We have celebrated our country’s dedication to the principles of government under law since 1958, when President Dwight D. Eisenhower established Law Day. In 1961, President John F. Kennedy proclaimed May 1 of each year as the official Law Day. The intention was to appropriate observance of that day for Americans to rededicate themselves to the ideals of equality and justice under the law.
This year, Kansas has much to celebrate as Law Day falls near the anniversaries of two major pieces of legislation. On May 17, our country will celebrate the 60th anniversary of Brown v. Board of Education of Topeka. Many view the Brown decision by the U.S. Supreme Court as the most important legal decision of the 20th century. The key ruling of the court was that racial segregation of public schools was wrong. Following this decision, many civil rights cases were launched and led to a majority of the anti-discrimination laws, including the Civil Rights Act of 1964 that prohibits discrimination in employment and public accommodations on the basis of race, color, national origin, religion and sex. This year marks the 50th anniversary of the Civil Rights Act of 1964.
Another piece of landmark legislation is the Voting Rights Act of 1965. President Lyndon B. Johnson signed it into law during the height of the American Civil Rights Movement. It is designed to enforce the voting rights guaranteed by the 14th and 15th amendments to the U.S. Constitution. The American Bar Association chose "American Democracy and the Rule of law: Why Every Vote Matters” as the theme for Law Day 2014. It is with this in mind that the Kansas Bar Association is sponsoring a special continuing legal education session this week specifically for lawyer-legislators.

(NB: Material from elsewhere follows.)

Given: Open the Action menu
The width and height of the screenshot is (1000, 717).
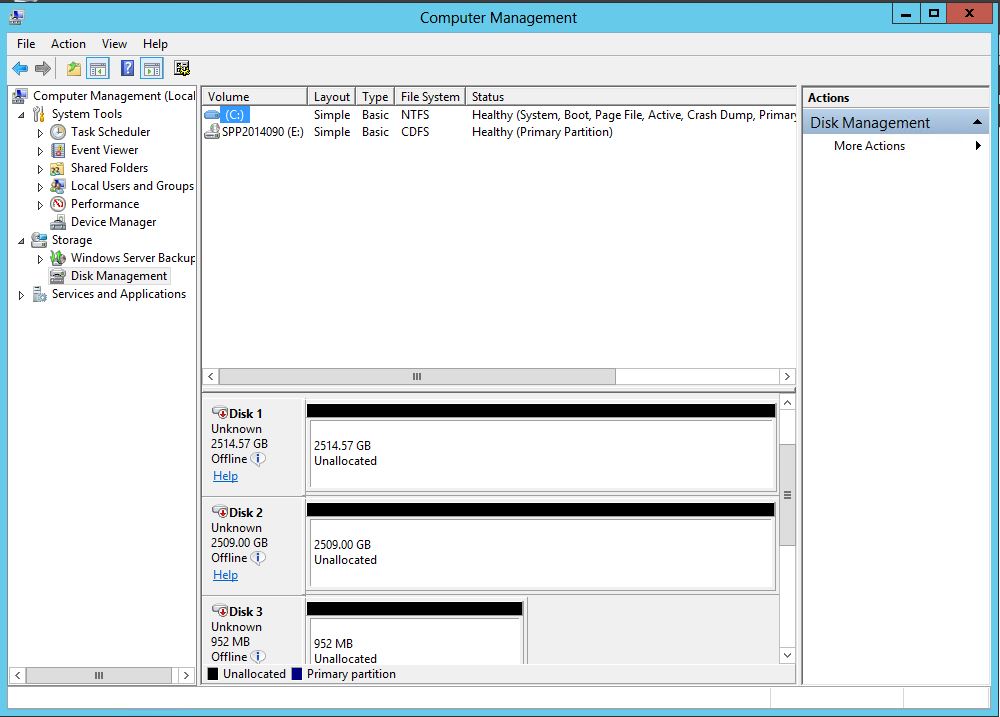Looking at the screenshot, I should point(68,44).
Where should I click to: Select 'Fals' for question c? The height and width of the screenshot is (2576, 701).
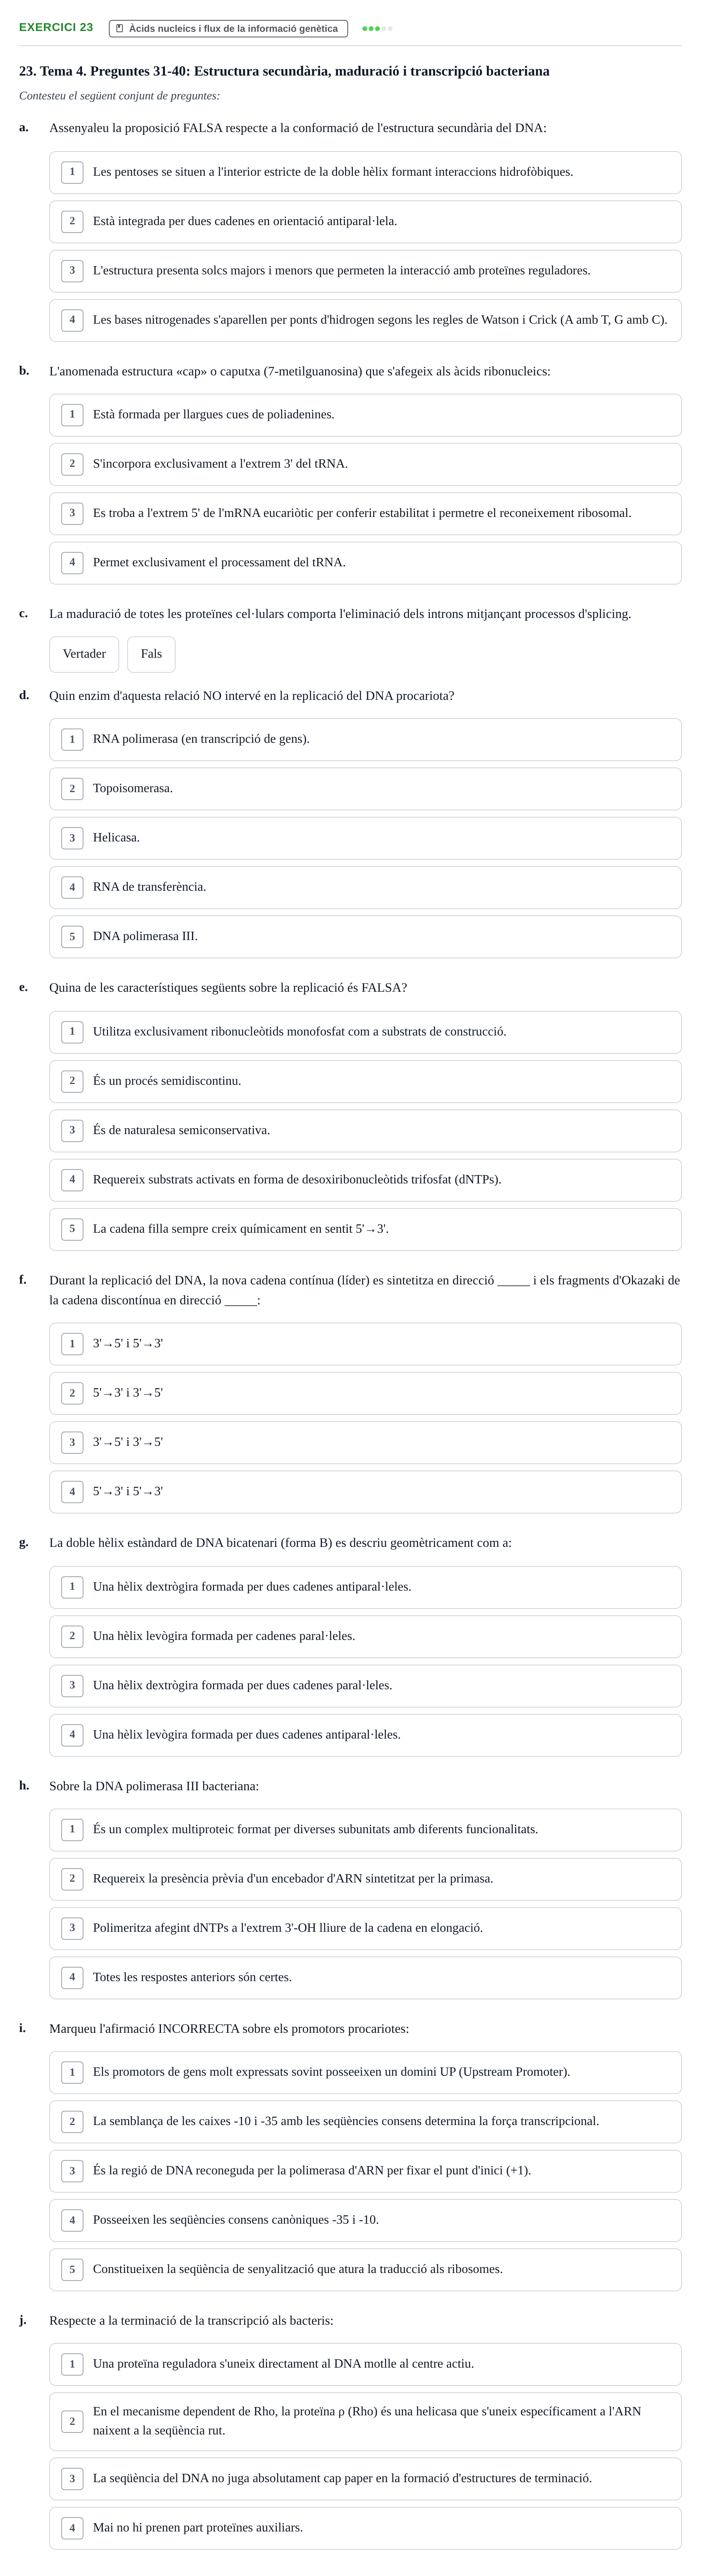coord(151,654)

In an effort to help provide information about important cases and why we celebrate Law Day, the KBA has also dedicated the March and April issues of Law Wise to these topics. Law Wise is a free publication for Kansas Educators that is published six times a year from funding provided by the Kansas Bar Foundation and the KBA Law-Related Education Committee. Anyone can sign up to receive this electronic publication by visiting http://www.ksbar.org/lawwise. The March issue provides information about the Brown case, and includes a timeline and a lesson plan on learning to respect each other. The April issue features information following the ABA Law Day theme and includes Kansas voting topics and a lesson plan on the different strategies used in political campaign ads.